Directions = All lines from the one holding "You are a computer-use agent. The image" down to the last line of the entries are to be reproduced exactly, with no other lines.
----------
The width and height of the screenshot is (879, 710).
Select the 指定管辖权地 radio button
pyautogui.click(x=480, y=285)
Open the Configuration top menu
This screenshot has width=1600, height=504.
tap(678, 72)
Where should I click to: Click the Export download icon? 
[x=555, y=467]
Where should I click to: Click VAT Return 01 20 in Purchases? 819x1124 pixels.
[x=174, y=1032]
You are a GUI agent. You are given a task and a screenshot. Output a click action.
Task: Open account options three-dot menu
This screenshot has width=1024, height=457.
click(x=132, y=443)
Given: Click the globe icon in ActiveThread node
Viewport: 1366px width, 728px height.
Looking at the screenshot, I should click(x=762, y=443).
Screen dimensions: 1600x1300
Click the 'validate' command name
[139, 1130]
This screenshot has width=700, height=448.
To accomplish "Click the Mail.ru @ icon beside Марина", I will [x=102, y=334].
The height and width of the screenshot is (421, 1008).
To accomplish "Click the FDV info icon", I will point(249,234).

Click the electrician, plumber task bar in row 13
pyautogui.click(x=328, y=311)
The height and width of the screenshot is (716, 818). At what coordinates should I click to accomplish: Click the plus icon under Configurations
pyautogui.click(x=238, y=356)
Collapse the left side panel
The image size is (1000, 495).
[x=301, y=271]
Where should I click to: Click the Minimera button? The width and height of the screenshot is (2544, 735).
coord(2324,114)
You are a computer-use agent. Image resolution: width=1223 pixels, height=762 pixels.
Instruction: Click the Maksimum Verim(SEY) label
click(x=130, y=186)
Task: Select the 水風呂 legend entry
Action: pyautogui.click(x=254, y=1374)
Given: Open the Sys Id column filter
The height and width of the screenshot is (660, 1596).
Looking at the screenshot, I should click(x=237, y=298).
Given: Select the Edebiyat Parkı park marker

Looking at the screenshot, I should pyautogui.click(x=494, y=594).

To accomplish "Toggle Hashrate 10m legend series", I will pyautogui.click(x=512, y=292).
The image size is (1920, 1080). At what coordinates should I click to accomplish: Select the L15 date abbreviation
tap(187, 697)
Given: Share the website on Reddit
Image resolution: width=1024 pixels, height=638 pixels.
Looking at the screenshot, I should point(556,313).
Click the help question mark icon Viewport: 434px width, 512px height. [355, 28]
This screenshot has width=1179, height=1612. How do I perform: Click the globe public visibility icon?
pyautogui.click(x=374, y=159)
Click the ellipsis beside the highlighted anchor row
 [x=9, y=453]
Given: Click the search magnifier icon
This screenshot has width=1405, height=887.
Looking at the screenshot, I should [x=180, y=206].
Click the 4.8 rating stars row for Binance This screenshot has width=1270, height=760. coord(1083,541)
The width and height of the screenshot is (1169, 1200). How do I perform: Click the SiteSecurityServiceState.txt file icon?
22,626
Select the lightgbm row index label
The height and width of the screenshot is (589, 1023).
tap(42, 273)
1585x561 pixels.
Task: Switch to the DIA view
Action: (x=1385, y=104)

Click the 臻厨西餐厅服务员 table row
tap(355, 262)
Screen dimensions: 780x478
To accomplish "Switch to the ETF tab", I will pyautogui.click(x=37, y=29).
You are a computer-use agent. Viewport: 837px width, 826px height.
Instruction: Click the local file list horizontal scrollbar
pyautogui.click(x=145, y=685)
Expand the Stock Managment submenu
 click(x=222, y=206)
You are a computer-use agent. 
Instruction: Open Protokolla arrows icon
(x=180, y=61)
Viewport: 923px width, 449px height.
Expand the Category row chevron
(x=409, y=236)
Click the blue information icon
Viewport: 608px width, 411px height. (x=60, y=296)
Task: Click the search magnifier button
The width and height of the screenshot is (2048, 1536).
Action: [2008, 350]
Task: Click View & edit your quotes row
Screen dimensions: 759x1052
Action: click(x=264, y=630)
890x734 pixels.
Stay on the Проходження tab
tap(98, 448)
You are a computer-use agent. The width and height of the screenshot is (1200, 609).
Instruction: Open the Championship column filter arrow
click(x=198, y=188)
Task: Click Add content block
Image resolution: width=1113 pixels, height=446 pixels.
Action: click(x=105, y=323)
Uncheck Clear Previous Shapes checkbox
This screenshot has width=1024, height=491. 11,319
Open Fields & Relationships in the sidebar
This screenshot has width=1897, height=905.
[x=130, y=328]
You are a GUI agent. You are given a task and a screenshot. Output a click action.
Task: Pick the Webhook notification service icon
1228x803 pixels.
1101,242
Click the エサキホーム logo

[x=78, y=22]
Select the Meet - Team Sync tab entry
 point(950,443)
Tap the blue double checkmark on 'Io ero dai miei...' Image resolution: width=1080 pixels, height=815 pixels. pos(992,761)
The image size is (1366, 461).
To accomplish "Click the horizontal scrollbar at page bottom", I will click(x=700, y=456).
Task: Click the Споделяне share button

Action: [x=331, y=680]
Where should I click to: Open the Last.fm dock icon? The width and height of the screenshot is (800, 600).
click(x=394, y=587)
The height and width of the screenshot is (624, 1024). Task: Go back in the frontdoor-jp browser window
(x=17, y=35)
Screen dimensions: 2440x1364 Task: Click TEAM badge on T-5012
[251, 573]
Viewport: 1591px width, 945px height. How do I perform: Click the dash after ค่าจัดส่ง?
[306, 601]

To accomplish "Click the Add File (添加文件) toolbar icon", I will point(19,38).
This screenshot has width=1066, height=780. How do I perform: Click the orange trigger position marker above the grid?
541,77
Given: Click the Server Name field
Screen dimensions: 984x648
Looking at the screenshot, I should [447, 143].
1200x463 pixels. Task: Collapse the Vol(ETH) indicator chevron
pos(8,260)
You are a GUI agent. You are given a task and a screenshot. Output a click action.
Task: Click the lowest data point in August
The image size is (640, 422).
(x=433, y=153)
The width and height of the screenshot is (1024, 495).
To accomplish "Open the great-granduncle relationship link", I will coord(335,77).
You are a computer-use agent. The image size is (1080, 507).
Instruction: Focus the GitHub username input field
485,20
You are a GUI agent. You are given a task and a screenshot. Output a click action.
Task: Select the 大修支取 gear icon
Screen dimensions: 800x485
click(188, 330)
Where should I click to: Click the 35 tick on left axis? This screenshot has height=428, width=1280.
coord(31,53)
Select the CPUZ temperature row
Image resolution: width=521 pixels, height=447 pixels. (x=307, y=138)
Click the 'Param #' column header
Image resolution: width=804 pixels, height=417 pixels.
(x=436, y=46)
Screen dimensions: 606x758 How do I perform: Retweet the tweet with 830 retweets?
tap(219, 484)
----------
Task solution =
You are a computer-use agent. The image size is (1080, 507).
Instruction: Focus the GitHub username input field
485,20
You are a GUI agent. You are given a task and a screenshot. Output a click action.
Task: Select the 大修支取 gear icon
Screen dimensions: 800x485
click(188, 330)
Where should I click to: Click the 35 tick on left axis? This screenshot has height=428, width=1280.
coord(31,53)
Select the CPUZ temperature row
Image resolution: width=521 pixels, height=447 pixels. (x=307, y=138)
Click the 'Param #' column header
Image resolution: width=804 pixels, height=417 pixels.
(x=436, y=46)
Screen dimensions: 606x758 How do I perform: Retweet the tweet with 830 retweets?
tap(219, 484)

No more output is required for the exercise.